上述结果表明,肉样中结合水与不易流动水含量的增加有助于肉样持水能力和嫩度的提高,对鸡肉肉质的变化起到积极的作用,而自由水含量的增加对鸡肉品质起消极作用。
2.5 感官评价结果
不同方式解冻后鸡肉肉样感官评价结果如表4所示。解冻对鸡肉肉样的外观和风味无影响,对质地、多汁性及整体可接受性具有显著影响(P<0.01)。与对照组相比,5 组解冻肉样的质地评分均显著下降,冷藏和两组超声解冻肉样的评分最低,微波-2解冻肉样的质地评分与对照组最接近;微波-2解冻肉样的多汁性与对照组相比无显著差异(P>0.05),其他组别的多汁性评分均显著或极显著下降。由表3可知,多汁性评分与WHC(r=0.821)、T20(r=0.984)、T21(r=0.5 8 4)和T22(r=0.8 0 2)峰比例呈正相关,与解冻损失率(r=-0.765)、蒸煮损失率(r=-0.981)、T23峰比例(r=-0.839)和剪切力(r=-0.606)呈极显著负相关(P<0.01),多汁性是衡量肉食用品质的一项重要指标,该结果表明结合水和不易流动水的增加与WHC的升高对肉样的食用品质具有正面影响,而大量汁液的流失会对肉样的食用品质产生不利影响。微波-2解冻肉样的整体可接受度与对照组相比无显著差异(P>0.05),其余4 组解冻肉样的整体可接受度均极显著低于对照组(P<0.01),冷藏解冻和200 W超声解冻肉样的可接受性最差。
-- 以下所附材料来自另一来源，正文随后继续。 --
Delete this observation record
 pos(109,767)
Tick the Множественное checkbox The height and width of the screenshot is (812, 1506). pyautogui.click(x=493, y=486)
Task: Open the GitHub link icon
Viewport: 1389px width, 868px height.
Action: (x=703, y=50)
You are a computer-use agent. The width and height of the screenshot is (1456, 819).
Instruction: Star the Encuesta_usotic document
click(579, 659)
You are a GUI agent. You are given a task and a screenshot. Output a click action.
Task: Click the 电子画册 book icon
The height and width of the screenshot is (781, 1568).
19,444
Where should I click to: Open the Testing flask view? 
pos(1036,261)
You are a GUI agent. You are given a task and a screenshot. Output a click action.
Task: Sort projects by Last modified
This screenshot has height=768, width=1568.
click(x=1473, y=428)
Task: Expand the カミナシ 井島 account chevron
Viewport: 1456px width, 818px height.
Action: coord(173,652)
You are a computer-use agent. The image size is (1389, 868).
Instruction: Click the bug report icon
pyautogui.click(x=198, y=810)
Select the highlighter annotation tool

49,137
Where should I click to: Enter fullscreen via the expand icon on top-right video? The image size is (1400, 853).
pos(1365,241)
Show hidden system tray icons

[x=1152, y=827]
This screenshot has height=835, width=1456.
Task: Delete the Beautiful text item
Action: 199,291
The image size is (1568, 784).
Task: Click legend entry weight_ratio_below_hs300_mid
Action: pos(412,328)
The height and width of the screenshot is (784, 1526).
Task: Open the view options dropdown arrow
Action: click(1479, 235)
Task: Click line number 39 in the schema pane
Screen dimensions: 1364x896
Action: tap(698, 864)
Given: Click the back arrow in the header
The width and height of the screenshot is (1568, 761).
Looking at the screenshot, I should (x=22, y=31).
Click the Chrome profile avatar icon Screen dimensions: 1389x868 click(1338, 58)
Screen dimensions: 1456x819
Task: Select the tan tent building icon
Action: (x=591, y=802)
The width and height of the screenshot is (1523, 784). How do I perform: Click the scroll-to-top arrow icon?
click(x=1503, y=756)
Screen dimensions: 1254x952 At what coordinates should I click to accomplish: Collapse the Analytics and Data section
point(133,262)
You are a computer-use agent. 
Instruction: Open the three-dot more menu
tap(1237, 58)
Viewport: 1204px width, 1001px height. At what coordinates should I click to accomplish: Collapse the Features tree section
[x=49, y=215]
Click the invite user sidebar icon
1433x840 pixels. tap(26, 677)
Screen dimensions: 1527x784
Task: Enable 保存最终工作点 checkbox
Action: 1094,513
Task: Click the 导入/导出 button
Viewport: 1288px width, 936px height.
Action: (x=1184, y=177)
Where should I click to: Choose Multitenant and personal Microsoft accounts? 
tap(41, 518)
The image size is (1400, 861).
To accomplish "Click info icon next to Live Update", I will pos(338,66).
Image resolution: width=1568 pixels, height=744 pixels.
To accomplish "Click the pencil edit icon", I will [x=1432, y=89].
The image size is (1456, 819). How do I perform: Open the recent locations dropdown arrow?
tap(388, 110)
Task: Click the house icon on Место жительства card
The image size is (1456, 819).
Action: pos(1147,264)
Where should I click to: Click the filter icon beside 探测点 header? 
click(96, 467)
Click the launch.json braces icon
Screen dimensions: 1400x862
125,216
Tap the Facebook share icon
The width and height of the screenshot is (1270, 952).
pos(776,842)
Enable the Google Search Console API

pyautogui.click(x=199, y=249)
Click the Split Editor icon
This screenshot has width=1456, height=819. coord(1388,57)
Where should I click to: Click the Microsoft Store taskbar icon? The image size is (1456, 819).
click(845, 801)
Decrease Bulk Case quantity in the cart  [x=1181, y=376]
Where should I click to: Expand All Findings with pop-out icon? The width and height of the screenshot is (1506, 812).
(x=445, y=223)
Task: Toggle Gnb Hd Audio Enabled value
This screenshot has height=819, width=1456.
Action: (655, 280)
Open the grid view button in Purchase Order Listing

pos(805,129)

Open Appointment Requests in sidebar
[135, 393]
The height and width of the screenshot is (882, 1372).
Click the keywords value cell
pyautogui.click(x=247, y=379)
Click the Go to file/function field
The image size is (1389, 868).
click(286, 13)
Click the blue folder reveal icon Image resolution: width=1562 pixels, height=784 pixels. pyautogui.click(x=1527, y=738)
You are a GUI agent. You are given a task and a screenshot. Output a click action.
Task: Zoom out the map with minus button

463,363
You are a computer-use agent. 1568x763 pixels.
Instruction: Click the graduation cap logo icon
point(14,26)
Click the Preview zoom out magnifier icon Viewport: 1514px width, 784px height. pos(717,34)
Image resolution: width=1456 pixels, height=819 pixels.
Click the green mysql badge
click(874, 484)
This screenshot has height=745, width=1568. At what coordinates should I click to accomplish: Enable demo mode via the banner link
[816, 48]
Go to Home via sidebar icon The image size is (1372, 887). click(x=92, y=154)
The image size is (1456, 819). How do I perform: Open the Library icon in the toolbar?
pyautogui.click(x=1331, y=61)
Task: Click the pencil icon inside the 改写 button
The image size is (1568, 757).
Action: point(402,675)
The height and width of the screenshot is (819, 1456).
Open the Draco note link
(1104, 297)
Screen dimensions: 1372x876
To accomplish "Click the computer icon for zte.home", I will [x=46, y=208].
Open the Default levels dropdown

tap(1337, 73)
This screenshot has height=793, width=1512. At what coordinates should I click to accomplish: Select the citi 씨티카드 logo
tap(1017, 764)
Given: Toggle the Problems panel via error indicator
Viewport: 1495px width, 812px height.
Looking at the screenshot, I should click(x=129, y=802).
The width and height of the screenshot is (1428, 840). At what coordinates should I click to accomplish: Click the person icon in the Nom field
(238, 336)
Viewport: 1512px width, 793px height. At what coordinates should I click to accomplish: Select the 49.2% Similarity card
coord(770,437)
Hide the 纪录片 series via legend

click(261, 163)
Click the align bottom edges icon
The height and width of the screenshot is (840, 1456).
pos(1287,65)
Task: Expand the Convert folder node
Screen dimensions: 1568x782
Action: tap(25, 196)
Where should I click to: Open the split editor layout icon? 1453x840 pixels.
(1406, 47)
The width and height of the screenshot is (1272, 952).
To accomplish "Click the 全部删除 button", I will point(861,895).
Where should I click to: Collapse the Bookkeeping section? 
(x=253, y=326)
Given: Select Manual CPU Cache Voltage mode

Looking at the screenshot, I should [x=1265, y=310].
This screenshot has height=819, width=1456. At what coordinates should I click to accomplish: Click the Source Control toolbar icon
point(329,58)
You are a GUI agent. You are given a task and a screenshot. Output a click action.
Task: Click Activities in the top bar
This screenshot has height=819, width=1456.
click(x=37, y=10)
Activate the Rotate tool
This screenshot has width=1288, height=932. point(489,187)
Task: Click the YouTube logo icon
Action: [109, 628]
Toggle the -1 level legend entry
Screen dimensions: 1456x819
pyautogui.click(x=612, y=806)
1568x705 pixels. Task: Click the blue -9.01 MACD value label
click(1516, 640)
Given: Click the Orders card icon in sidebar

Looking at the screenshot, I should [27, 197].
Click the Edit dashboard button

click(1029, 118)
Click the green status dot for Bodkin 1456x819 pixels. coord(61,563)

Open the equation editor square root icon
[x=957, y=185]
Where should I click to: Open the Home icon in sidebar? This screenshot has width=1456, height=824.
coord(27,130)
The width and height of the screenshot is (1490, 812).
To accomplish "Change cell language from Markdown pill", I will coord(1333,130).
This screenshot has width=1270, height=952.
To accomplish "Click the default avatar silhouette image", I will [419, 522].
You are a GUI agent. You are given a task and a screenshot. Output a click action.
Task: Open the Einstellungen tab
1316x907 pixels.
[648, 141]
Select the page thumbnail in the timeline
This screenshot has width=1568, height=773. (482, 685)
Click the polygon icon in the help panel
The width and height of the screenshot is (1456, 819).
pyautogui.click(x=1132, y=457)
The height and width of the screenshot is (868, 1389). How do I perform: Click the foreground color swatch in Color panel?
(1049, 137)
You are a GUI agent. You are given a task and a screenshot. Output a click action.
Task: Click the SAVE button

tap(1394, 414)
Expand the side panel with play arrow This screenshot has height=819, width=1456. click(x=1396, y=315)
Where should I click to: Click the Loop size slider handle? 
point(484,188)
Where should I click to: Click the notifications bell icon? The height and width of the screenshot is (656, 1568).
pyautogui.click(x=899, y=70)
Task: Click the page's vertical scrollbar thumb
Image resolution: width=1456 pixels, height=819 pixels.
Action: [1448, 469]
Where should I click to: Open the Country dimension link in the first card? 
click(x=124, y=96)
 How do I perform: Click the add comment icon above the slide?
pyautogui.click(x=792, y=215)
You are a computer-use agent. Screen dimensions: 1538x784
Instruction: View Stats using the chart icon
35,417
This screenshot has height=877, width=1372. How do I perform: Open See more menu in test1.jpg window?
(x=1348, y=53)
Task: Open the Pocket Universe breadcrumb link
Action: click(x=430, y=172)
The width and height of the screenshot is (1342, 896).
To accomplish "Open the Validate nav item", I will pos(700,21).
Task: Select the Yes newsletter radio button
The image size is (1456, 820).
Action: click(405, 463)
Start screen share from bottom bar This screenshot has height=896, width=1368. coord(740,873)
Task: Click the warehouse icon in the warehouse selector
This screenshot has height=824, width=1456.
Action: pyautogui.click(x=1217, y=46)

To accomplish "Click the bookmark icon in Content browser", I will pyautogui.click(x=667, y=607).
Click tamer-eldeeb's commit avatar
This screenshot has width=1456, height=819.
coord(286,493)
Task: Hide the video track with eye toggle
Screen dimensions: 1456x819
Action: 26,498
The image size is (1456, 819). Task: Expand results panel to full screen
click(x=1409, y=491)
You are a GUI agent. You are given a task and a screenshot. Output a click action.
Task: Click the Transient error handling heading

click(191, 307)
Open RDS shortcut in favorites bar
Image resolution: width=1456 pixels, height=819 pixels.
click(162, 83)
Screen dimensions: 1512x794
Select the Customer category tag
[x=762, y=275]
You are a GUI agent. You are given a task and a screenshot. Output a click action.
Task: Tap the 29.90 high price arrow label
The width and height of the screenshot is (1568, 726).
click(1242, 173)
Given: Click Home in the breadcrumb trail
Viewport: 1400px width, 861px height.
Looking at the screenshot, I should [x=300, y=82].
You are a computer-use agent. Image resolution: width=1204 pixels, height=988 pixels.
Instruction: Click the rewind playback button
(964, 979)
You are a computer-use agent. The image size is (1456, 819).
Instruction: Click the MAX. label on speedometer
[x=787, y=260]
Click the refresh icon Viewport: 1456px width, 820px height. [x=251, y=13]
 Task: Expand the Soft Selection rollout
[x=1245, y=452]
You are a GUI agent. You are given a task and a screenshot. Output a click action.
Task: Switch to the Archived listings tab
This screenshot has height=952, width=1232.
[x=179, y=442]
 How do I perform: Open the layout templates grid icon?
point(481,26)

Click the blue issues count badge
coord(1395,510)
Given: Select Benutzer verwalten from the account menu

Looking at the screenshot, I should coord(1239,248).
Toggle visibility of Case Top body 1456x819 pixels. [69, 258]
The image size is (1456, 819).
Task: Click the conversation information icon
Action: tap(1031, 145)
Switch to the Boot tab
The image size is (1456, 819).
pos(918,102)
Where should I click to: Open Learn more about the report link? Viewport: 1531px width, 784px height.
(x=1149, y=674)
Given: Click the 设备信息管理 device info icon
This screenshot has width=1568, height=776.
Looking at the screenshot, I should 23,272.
表4 鸡肉感官质量特性评分Table4 Sensory quality characteristics of chicken breast meat samples
3 结 论
本研究结果表明,肌水在解冻过程中迁移情况对鸡胸肉的品质具有较大影响。结合水、不易流动水含量与肉样的WHC、嫩度和多汁性评分呈极显著正相关(P<0.01),与解冻损失率、蒸煮损失率和剪切力呈极显著负相关(P<0.01);自由水与这些指标的相关性与之相反。本实验结果中,冷藏解冻、微波-1解冻与两组超声解冻肉样出现较为明显的不易流动水向自由水迁移的现象,且肉品质均显著变差;而微波-2解冻对鸡胸肉品质的负面影响最小,肌水水分群中还出现了强结合水水分群,并且微波解冻具有解冻速度快的天然优势。此外,虽然200 W超声解冻肉样的T2横向弛豫时间分布中同样出现强结合水峰,但其肉质仍最差,这可能是水分迁移所增加的自由水对肉质的不利影响程度更大,将这一小部分强结合水的积极作用抵消所致;至于强结合水水分群出现的原因仍需要进一步的探讨。因此,从解冻过程中肌水对鸡胸肉品质影响的角度考虑,微波-2解冻技术更适合冷冻鸡胸肉的解冻。